>> start GIVEN INFORMATION

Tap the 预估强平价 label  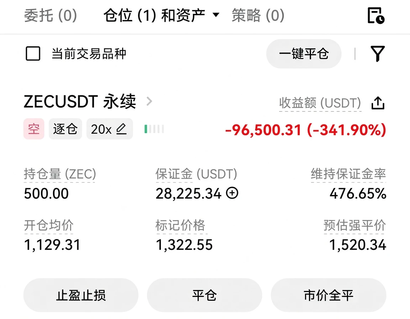(354, 225)

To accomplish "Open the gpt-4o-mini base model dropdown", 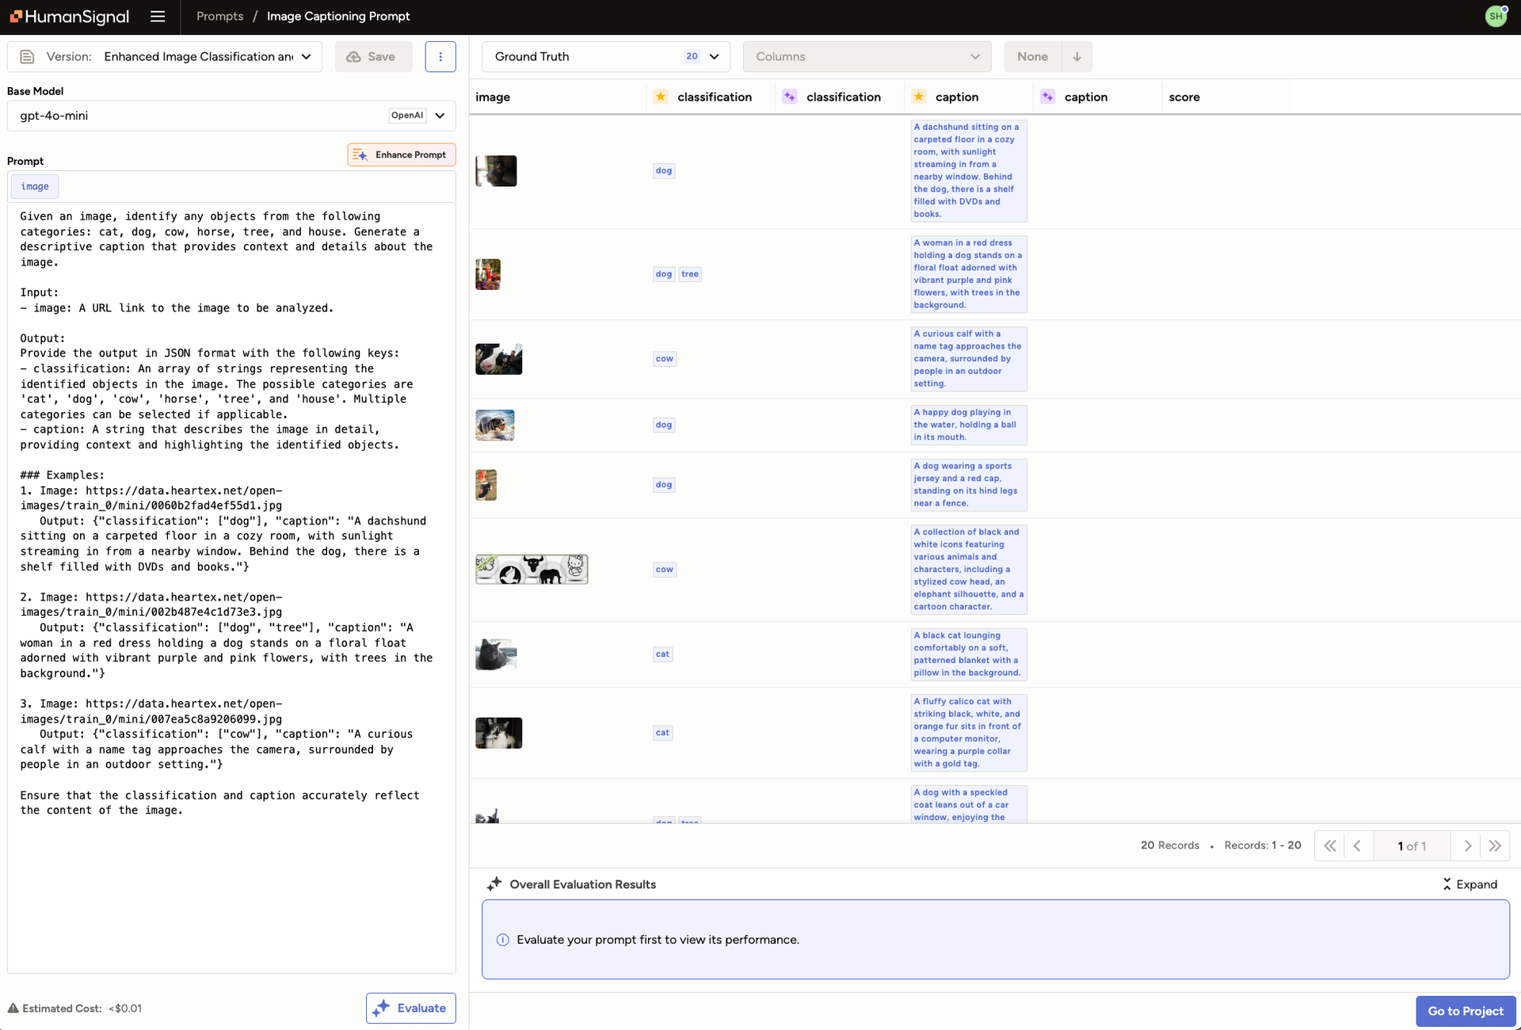I will coord(231,116).
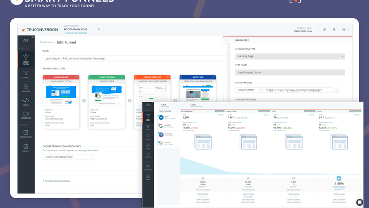Click the notification bell icon

point(334,30)
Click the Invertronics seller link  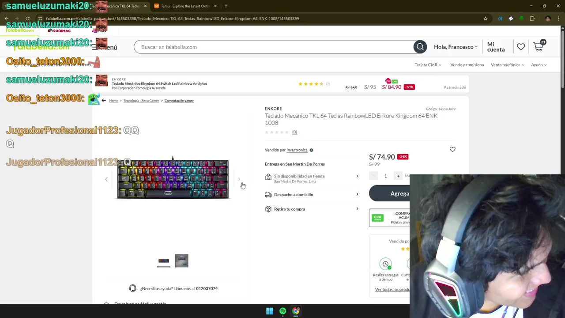(x=297, y=150)
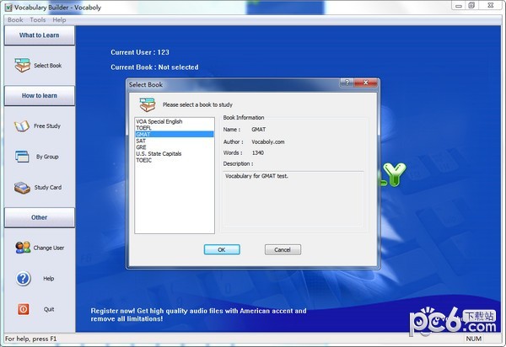Image resolution: width=506 pixels, height=347 pixels.
Task: Pick GRE in the book list
Action: pos(141,147)
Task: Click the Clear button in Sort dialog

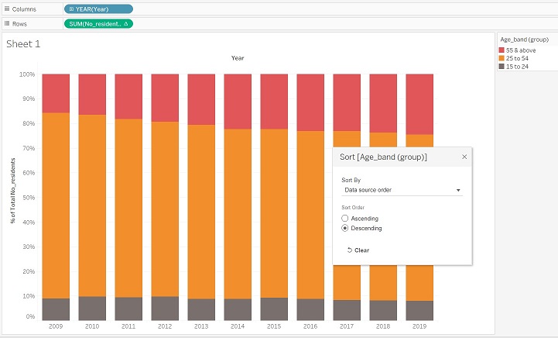Action: 358,250
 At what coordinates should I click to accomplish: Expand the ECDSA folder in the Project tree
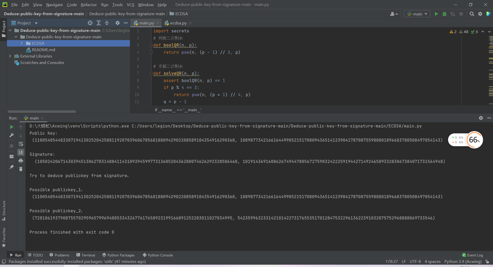tap(22, 43)
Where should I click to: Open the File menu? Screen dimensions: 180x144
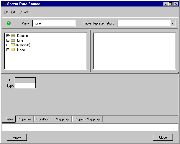pyautogui.click(x=6, y=12)
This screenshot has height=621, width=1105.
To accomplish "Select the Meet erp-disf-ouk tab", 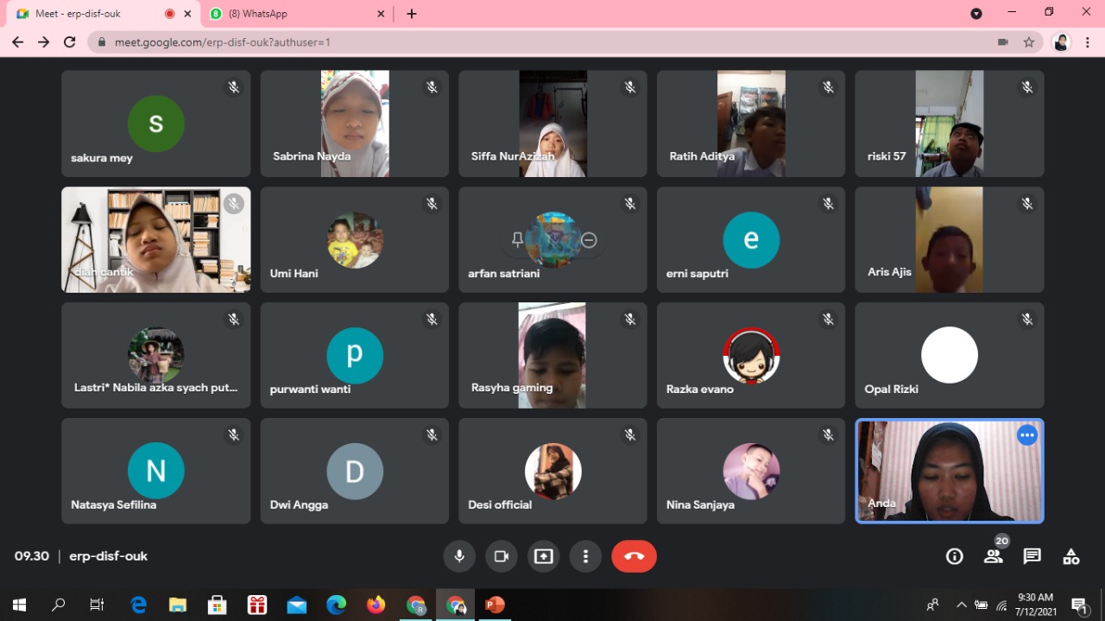I will [95, 14].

>> end GIVEN INFORMATION

WHAT IS REQUIRED
How many lines in the entries above contain the string "Task"? Case counts. Reply with the number alone.

ANSWER IN FULL
2